Therein lies part of the problem: if we assume our development style isn't going to change, even though our population were to be static, "some improvement...may be possible" — but clearly that's not an optimistic prognostication. In this scenario we're not doing enough to take responsibility even for our existing environmental impact, let alone that of tens of millions more people. To go back to my analogy, we are, in fact, hiring the same poor designers over and over again.
But I'd take it a step further than that. Those tens of millions more people are going to have an impact somewhere. Whether it's here or somewhere else is irrelevant in the big picture. Preventing immigration to this region on environmental grounds without addressing the real cause of the environmental impact is just kicking the can into someone else's watershed. What we really need to do is to find a way relatively soon to dramatically reduce the environmental impact or our homes, Starbucks, McDonalds, marinas, electricity, golf courses, transportation, etc. Salmon might be our bellwether, but there's a lot more than salmon at stake.

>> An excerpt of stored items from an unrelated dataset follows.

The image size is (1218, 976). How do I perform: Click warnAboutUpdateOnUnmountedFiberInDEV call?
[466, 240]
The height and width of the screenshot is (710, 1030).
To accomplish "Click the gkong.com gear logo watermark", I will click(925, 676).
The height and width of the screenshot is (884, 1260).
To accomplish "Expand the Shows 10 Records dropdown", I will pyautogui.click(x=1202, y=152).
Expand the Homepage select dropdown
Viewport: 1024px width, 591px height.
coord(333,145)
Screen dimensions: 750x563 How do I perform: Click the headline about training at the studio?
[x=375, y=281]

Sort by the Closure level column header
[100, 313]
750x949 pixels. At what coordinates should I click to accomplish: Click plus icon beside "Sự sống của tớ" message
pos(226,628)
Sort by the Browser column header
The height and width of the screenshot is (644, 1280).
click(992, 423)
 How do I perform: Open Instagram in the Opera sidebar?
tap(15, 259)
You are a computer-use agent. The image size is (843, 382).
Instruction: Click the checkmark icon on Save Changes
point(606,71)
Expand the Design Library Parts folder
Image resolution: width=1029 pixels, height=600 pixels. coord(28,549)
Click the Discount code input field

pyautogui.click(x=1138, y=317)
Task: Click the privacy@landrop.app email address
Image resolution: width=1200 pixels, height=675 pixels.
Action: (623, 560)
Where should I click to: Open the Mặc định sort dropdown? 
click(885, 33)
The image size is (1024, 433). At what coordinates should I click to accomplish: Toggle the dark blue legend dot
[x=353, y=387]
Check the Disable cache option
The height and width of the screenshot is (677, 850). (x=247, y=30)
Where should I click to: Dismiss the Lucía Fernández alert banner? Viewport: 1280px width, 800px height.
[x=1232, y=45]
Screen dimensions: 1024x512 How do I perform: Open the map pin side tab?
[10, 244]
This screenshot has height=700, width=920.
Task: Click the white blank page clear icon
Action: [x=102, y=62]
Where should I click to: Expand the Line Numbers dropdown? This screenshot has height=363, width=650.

Posted Thu, Sep 9, 4:04 p.m. Inappropriate
stillhope,
Re: "here or somewhere else is irrelevant in the big picture"
Humans do need to moderate their proliferation, but I agree its more a matter of excess consumption than number of offspring. For instance, the construction industry would not be ruling the roost if we were wiling to call them on embodied energy. Were the contest about longest lasting value, more thought automatically would be given to design because thoughtless mistakes would carry a much higher penalty than they do today.
Existing resilient (readily adaptable) buildings and cityscape would carry the weight necessary to resist being replaced with brittle designs like the ubiquitous packs of multi-storied barracks created by Seattle bureaucrats assuming a housing bubble was forever.
The other little matter is sharing growth. Competitive ultra-urbanization is not necessarily the answer to all that ails us. The author of the new book on Factory Farms notes the problem with feedlots: the land (and health) only handles so much concentrated waste. Spread the animals and the farms out like farmers long ago copied from nature and it's a whole other story. For the human version see Mike Davis' Planet of Slums.
"Sustainable" meaning "worthy of lasting a long time" is a radical thought where obsolescence rules.